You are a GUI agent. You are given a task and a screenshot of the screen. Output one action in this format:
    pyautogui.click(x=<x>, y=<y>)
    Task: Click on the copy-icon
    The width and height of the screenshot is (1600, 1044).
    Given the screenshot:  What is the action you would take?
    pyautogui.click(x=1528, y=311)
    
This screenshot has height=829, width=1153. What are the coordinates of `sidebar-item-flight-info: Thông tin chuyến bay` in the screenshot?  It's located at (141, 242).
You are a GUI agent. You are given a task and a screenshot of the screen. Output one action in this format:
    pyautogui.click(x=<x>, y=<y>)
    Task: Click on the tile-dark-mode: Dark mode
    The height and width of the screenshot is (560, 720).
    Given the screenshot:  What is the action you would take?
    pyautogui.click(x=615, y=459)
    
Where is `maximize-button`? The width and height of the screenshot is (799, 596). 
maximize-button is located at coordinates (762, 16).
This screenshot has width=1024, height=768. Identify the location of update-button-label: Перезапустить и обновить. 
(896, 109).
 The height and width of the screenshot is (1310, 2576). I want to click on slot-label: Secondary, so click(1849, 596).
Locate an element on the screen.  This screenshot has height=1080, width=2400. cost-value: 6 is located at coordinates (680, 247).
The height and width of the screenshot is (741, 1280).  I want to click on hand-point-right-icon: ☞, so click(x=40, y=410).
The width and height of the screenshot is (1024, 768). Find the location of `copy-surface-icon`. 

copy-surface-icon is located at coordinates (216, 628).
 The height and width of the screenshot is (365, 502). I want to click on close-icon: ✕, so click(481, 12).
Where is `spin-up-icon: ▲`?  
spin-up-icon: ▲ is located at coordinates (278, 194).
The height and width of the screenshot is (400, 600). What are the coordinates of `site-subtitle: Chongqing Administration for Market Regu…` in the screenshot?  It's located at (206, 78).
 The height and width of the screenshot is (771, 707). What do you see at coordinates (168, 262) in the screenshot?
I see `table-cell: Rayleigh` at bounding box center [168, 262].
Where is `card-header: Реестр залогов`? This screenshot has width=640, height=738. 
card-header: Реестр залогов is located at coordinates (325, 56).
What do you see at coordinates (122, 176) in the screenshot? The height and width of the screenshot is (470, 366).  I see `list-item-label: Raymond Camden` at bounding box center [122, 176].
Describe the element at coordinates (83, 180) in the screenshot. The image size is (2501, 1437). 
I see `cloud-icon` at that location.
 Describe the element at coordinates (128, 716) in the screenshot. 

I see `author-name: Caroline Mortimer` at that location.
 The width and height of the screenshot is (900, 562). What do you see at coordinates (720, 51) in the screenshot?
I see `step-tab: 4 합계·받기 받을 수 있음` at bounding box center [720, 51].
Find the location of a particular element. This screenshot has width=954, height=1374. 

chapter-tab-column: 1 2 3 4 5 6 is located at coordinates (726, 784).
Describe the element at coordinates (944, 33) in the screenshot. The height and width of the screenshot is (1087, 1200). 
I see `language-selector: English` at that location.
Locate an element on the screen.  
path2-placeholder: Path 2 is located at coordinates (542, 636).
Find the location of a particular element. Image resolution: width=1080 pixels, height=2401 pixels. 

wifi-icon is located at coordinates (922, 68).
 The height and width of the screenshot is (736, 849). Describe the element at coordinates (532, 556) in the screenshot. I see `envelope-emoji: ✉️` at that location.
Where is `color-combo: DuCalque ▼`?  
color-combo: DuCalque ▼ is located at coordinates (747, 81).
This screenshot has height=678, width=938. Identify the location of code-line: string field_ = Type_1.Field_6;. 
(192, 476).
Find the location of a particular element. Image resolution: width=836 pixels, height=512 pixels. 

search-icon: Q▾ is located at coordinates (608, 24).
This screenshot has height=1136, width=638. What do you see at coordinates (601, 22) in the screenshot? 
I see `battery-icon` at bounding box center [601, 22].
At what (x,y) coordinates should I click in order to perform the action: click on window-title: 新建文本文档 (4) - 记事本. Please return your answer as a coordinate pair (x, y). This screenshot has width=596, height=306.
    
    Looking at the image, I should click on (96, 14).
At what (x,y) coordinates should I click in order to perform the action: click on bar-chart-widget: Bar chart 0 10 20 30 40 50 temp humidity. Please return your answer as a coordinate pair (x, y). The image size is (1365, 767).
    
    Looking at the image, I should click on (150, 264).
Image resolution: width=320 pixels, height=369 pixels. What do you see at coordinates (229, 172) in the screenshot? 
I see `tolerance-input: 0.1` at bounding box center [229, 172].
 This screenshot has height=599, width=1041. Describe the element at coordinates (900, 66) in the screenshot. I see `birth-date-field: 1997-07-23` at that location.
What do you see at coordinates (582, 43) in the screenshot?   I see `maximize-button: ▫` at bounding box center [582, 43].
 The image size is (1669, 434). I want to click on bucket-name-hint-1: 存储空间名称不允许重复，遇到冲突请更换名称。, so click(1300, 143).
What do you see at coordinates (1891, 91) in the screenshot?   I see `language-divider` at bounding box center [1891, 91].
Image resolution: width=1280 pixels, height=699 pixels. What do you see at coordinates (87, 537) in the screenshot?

WHAT YOU HAVE TO DO: Duplicate the part of the records above that opens with the line containing "Describe the element at coordinates (128, 716)" and closes with the line containing "Looking at the image, I should click on (150, 264).", keeping both of those lines.

WORKED SOLUTION:
 Describe the element at coordinates (128, 716) in the screenshot. 

I see `author-name: Caroline Mortimer` at that location.
 The width and height of the screenshot is (900, 562). What do you see at coordinates (720, 51) in the screenshot?
I see `step-tab: 4 합계·받기 받을 수 있음` at bounding box center [720, 51].
Find the location of a particular element. This screenshot has width=954, height=1374. 

chapter-tab-column: 1 2 3 4 5 6 is located at coordinates (726, 784).
Describe the element at coordinates (944, 33) in the screenshot. The height and width of the screenshot is (1087, 1200). 
I see `language-selector: English` at that location.
Locate an element on the screen.  
path2-placeholder: Path 2 is located at coordinates (542, 636).
Find the location of a particular element. Image resolution: width=1080 pixels, height=2401 pixels. 

wifi-icon is located at coordinates (922, 68).
 The height and width of the screenshot is (736, 849). Describe the element at coordinates (532, 556) in the screenshot. I see `envelope-emoji: ✉️` at that location.
Where is `color-combo: DuCalque ▼`?  
color-combo: DuCalque ▼ is located at coordinates (747, 81).
This screenshot has height=678, width=938. Identify the location of code-line: string field_ = Type_1.Field_6;. 
(192, 476).
Find the location of a particular element. Image resolution: width=836 pixels, height=512 pixels. 

search-icon: Q▾ is located at coordinates (608, 24).
This screenshot has height=1136, width=638. What do you see at coordinates (601, 22) in the screenshot? 
I see `battery-icon` at bounding box center [601, 22].
At what (x,y) coordinates should I click in order to perform the action: click on window-title: 新建文本文档 (4) - 记事本. Please return your answer as a coordinate pair (x, y). This screenshot has width=596, height=306.
    
    Looking at the image, I should click on (96, 14).
At what (x,y) coordinates should I click in order to perform the action: click on bar-chart-widget: Bar chart 0 10 20 30 40 50 temp humidity. Please return your answer as a coordinate pair (x, y). The image size is (1365, 767).
    
    Looking at the image, I should click on (150, 264).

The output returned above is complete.